La Primera Misa se convierte en una ceremonia solemne, emotiva y que acerca a todos un misterio cargado de gozo: la llamada de Dios a ser sacerdote y la sorpresa feliz de la respuesta humana.

En su homilía el recién ordenado sacerdote comentaba que «La misericordia, la paciencia y la gracia de Dios nos están transformando día a día, cuando permitimos que el Espíritu Santo nos moldee (…) Tengamos también mucha más paciencia con el proceso de conversión de los demás para no juzgarlos ni condenar»

La historia de Santiago Núñez es un continuo tira y afloja con el Señor; tras estudiar Magisterio y trabajar en un astillero y en un parking, los diferentes derroteros de la vida le llevaron a ingresar en el Seminario Mayor de Santiago hace seis años para acabar felizmente ordenado sacerdote con 46 años. Él mismo en una reciente entrevista en Faro de Vigo afirmaba:   «No vi cosas que no me gustaran; el mundo en el que vivimos es apasionante y muy bonito; pero me faltaba estar allí donde tenía que estar, de sacerdote. y para eso no hay edad. Esa era mi vocación. Uno tiene que optar por aquello que le gusta y en donde se va a sentir realizado».

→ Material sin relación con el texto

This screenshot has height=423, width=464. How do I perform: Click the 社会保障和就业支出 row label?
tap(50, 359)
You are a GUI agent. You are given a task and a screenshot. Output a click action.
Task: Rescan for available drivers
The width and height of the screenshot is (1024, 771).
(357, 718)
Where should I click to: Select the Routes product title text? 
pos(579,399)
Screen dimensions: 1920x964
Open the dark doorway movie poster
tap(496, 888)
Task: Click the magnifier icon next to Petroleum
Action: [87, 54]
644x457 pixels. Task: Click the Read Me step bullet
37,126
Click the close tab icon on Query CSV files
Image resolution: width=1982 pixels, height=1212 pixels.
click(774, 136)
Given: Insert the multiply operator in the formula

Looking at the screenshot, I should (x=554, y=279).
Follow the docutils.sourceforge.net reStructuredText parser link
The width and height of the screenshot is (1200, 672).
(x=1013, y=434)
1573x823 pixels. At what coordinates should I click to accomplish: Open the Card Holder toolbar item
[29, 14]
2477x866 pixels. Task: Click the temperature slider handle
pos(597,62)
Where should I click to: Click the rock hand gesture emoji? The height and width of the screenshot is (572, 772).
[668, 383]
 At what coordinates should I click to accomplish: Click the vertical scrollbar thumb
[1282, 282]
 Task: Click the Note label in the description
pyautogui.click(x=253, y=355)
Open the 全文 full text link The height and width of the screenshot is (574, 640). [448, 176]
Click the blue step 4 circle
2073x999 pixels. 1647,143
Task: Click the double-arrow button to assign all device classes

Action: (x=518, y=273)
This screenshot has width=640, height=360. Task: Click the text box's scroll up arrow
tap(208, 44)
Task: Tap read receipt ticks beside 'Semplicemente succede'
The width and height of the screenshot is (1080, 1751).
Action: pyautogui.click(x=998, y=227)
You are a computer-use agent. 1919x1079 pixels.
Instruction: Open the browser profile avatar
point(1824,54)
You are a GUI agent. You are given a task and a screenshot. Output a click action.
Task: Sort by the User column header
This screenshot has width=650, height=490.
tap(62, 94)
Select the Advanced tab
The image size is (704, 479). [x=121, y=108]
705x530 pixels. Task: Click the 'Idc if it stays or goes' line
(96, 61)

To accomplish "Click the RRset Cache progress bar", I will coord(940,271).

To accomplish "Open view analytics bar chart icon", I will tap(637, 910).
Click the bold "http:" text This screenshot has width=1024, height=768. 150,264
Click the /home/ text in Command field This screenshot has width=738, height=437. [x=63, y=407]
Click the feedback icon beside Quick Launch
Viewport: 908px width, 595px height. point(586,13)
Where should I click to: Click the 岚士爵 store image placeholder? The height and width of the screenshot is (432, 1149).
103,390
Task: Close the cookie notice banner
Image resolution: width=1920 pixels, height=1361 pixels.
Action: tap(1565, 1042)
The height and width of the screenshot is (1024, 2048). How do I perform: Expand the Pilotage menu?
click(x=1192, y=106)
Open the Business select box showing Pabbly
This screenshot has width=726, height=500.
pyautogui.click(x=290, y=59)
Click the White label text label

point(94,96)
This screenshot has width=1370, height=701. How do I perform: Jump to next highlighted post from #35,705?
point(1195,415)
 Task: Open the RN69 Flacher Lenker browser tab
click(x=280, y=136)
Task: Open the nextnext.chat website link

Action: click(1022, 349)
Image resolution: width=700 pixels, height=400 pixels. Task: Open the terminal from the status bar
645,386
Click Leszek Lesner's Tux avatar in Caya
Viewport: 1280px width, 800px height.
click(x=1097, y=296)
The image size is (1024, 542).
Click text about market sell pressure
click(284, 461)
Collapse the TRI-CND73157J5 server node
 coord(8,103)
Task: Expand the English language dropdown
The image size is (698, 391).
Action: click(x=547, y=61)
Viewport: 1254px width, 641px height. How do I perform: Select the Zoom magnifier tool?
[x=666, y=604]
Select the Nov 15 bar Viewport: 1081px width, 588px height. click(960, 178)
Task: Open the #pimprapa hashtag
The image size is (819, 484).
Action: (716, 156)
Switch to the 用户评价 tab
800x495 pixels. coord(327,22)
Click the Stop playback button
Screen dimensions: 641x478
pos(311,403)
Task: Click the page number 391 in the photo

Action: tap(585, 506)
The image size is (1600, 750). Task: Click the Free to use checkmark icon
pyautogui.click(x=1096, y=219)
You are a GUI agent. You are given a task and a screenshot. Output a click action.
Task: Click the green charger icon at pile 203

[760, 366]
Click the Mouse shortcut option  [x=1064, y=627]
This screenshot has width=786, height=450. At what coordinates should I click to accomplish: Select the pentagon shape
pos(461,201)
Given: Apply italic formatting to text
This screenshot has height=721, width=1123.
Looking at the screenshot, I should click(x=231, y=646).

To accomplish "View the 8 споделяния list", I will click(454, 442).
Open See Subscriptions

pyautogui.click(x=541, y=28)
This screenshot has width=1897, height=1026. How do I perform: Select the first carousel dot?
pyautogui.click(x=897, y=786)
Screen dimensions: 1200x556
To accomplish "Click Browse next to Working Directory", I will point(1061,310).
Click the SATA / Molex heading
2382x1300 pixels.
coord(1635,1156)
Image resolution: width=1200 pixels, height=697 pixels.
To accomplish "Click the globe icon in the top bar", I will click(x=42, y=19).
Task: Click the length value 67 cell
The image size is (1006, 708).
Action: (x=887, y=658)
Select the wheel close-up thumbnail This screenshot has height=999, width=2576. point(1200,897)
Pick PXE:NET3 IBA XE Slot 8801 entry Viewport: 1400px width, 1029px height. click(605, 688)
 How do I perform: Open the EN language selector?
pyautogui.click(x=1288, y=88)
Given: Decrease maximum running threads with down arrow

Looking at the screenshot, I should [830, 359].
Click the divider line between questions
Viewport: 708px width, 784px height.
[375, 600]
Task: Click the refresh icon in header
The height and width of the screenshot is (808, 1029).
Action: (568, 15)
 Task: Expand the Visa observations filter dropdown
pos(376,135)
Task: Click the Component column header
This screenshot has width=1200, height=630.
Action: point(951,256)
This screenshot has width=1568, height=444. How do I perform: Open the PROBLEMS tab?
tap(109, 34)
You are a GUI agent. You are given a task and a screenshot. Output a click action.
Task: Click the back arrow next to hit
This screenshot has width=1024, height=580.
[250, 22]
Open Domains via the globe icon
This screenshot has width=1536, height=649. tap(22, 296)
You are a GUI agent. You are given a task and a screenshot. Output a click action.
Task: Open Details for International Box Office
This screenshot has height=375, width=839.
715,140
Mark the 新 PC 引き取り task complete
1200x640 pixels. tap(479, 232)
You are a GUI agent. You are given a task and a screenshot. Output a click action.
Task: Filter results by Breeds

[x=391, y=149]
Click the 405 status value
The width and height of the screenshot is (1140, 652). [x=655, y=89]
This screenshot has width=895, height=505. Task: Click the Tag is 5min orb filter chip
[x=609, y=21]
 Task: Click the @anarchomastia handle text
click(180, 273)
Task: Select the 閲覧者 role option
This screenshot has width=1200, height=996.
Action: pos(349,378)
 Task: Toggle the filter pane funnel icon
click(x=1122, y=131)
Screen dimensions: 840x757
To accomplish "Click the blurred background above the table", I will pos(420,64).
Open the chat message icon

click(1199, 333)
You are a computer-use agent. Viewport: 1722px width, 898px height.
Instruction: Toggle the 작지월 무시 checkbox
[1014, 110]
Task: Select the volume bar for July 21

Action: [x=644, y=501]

El misacantano se explayó en una emotiva y elogiosa acción de gracias a Dios por todas las personas que le alentaron en el camino vocacional, así como a los asistentes y al equipo de orden de la parroquia.

Las medidas de prevención ante la covid19 aconsejaban el no tener el besamanos tradicional pero no impidieron que se celebrase una vibrante adoración al Santísimo Sacramento con la que concluía la Primera Misa Solemne de Don Santiago.